Я долго думал: отвечать Туманову на его высокомерное «Ну и?» (адр#ti-poet/stih.php?b=293700) или всё оставить, как есть. Но меня подтолкнул отзыв Ласкина (большое ему спасибо). Его правота несомненна. Проводить параллели можно, конечно, какие угодно – «пипл все схавает».
Да, в 1924 году встречались в Чехии Набоков и Цветаева, даже более того, после отъезда МЦ во Францию родственники Набокова заселили квартиру, ранее занимаемую Мариной. Однако эта встреча не сблизила двух литераторов. В 1929 году Набоков дважды резко негативно отозвался о публикациях МЦ. В рецензии на журнал «Воля России»: « …М.Цветаева пишет для себя, а не для читателя, и не нам разбираться в ее темной нелепой прозе», и в газете «Руль» относительно «Тезея»: «… вызывает только недоумение, сильную головную боль, да чувство досады за талантливую поэтессу, развлекающуюся темным рифмоплетством». Вот Вам отношение Набокова к МЦ – прозаику и МЦ- поэту. В отличие от Набокова, МЦ лишь единственный раз (и то в частном письме, а точнее, на его полях) высказалась о рассказе Набокова « Весна в Фиальте» как о скучной и никому ненужной вещи. Ну, не понравилось ей то, о чем Набоков написал, заметьте: ТО, а ни КАК.
Соперничество предполагает двустороннюю канитель. А где в этом процессе Цветаева? Да нет её. И скорее всего потому, что к творчеству Набокова она была равнодушна.

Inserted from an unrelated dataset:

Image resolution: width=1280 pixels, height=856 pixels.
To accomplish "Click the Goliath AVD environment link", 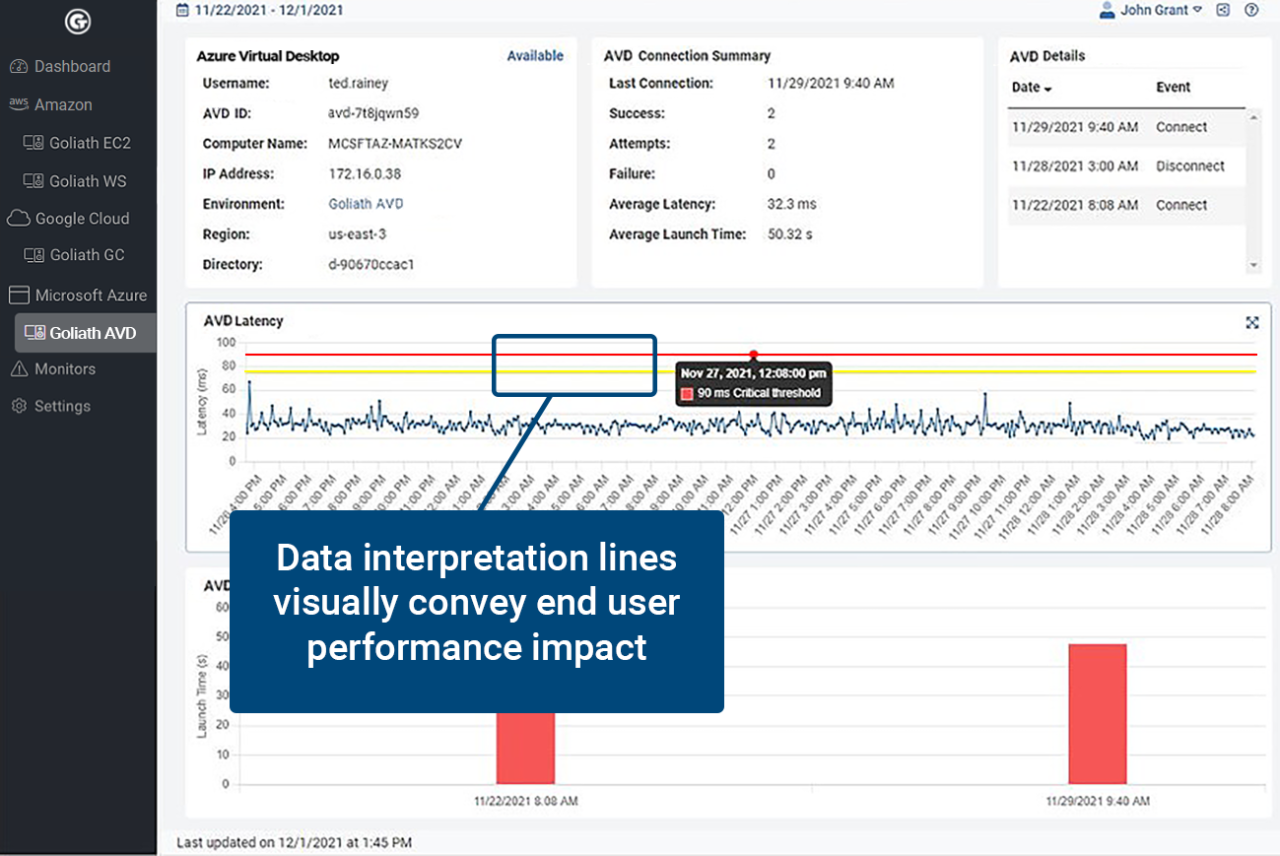I will click(365, 204).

Не в характере Марины - таить камень за пазухой. Цветаева всегда открыта и пряма. Она иногда даже шокировала окружающих своей прямотой, выставляясь не в выгодном свете, в ущерб себе, подобно случаю с конкурсом под председательством Адамовича. И Цветаева, и Набоков оказались в сходных ситуациях, но как они по-разному себя повели.
Я не берусь сравнивать их как прозаиков, но что касается поэзии, Набоков и рядом с МЦ не стоял. Мне кажется, что этот факт каким-то образом задевал его. С этой точки зрения интересна мысль Бродского: «За малыми исключениями, все более или менее крупные писатели новейшего времени отдали дань стихосложению. Одни - как, например, Набоков - до конца своих дней стремились убедить себя и окружающих, что они все-таки - если не прежде всего - поэты.
Неизвестно, насколько проигрывает поэзия от обращения поэта к прозе; достоверно только, что проза от этого сильно выигрывает.
Может быть, лучше, чем что-либо другое, на вопрос, почему это так, отвечают прозаические произведения Марины Цветаевой. Перефразируя Клаузевица, проза была для Цветаевой всего лишь продолжением поэзии, но только другими средствами (т. е. тем, чем проза исторически и является)».
Пройдет какое-то время и в своем первом англоязычном варианте «Других берегов» Набоков упомянет МЦ не только как приятного спутника в прогулке по пражским холмам, но и как гениального поэта, что не помешает ему в дальнейшем в русском варианте убрать эту оценку. Более того, в 1952 г он откажет издательству им. Чехова (США) в написании предисловия к избранным сочинениям МЦ. Я не думаю, что это поэтическая глухота писателя. Гораздо больше похоже на обыкновенное человеческое довольно-таки неприглядное чувство. Тем более что в 1957 г. он горячо благодарит Г. Струве за присланную им книгу МЦ «Лебединый стан»: «…Честь Вам и слава, что не дали пропасть этим талантливым останкам». А чему удивляться, если он в течение жизни трижды перекраивал свою автобиографическую вещь, подобно нашей стране, которая каждый раз с приходом очередного правительства переписывает историю заново. Так обычно поступают люди, стремящиеся свое прошлое подогнать под новые веяния. Для этого слово мудреное придумали – переосмысливание. Хотя как не переосмысливай – поезд уже давно ушел.
Так что партия Цветаева – Набоков, как мне кажется, не состоялась. Вернее и не затевалась. Он и Она в одно и то же время были (и остаются) отдельными, самостоятельными, независимыми (насколько это возможно) планетами в пределах одной солнечной системы, называемой русской литературой.